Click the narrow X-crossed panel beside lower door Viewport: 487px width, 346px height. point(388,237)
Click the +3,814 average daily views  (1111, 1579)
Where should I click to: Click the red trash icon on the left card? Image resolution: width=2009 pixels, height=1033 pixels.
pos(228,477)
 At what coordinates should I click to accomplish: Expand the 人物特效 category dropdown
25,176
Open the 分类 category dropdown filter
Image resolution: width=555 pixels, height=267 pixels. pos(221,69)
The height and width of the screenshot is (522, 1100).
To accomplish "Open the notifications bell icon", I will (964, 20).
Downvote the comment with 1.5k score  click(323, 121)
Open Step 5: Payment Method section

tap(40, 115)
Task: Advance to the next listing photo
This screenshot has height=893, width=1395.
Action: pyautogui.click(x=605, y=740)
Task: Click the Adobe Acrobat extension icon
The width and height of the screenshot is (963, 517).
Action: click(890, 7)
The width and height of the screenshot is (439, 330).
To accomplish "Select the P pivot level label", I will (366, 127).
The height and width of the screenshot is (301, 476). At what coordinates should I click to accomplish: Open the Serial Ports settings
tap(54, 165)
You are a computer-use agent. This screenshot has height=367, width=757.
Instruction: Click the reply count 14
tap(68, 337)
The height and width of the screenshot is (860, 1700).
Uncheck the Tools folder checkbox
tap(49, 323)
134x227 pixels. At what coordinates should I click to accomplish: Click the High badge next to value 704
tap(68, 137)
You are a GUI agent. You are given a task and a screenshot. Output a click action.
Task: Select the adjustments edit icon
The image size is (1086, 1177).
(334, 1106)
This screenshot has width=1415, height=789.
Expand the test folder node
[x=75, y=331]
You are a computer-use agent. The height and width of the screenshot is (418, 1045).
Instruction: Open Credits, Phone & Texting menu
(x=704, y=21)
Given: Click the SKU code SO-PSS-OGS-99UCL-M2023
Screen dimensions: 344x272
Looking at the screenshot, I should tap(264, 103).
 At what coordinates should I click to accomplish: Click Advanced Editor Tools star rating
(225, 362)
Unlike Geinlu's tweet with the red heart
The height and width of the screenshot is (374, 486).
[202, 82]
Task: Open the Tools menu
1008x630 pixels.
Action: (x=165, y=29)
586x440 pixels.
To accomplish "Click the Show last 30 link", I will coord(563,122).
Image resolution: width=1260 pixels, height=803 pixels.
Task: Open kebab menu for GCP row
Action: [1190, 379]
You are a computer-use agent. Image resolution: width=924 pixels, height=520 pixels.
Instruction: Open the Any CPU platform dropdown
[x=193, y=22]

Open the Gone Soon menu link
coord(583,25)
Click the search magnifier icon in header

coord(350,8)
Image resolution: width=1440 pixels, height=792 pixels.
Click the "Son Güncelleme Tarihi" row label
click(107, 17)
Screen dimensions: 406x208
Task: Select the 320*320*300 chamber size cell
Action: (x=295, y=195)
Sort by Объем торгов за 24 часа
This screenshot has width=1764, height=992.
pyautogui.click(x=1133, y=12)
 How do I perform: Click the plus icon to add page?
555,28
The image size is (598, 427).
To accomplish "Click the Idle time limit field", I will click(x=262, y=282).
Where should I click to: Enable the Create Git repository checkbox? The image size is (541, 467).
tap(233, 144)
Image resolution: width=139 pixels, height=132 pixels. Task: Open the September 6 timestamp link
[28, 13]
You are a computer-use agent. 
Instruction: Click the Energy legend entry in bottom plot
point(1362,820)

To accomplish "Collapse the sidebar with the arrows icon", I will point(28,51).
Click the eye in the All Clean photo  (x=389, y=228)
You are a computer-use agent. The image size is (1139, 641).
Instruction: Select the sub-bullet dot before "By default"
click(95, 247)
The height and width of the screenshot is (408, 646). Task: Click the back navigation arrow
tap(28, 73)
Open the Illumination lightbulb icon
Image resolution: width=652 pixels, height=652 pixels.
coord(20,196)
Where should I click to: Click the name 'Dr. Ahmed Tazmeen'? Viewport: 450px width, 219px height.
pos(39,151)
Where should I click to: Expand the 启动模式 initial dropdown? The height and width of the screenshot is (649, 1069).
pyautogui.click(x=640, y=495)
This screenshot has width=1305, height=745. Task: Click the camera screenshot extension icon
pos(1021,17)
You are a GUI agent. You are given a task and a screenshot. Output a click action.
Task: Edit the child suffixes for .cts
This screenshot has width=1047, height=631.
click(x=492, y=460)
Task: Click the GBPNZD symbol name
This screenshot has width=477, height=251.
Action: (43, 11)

◇ ◇ ◇

### Given problem
Please replace "Instruction" with "Command" in the listing from the line with "Open the Gone Soon menu link" to the line with "click(95, 247)", and give only those lines, with everything else unchanged.

### Result for this exercise
Open the Gone Soon menu link
coord(583,25)
Click the search magnifier icon in header

coord(350,8)
Image resolution: width=1440 pixels, height=792 pixels.
Click the "Son Güncelleme Tarihi" row label
click(107, 17)
Screen dimensions: 406x208
Task: Select the 320*320*300 chamber size cell
Action: (x=295, y=195)
Sort by Объем торгов за 24 часа
This screenshot has width=1764, height=992.
pyautogui.click(x=1133, y=12)
 How do I perform: Click the plus icon to add page?
555,28
The image size is (598, 427).
To accomplish "Click the Idle time limit field", I will click(x=262, y=282).
Where should I click to: Enable the Create Git repository checkbox? The image size is (541, 467).
tap(233, 144)
Image resolution: width=139 pixels, height=132 pixels. Task: Open the September 6 timestamp link
[28, 13]
You are a computer-use agent. 
Command: Click the Energy legend entry in bottom plot
point(1362,820)

To accomplish "Collapse the sidebar with the arrows icon", I will point(28,51).
Click the eye in the All Clean photo  (x=389, y=228)
You are a computer-use agent. The image size is (1139, 641).
Command: Select the sub-bullet dot before "By default"
click(95, 247)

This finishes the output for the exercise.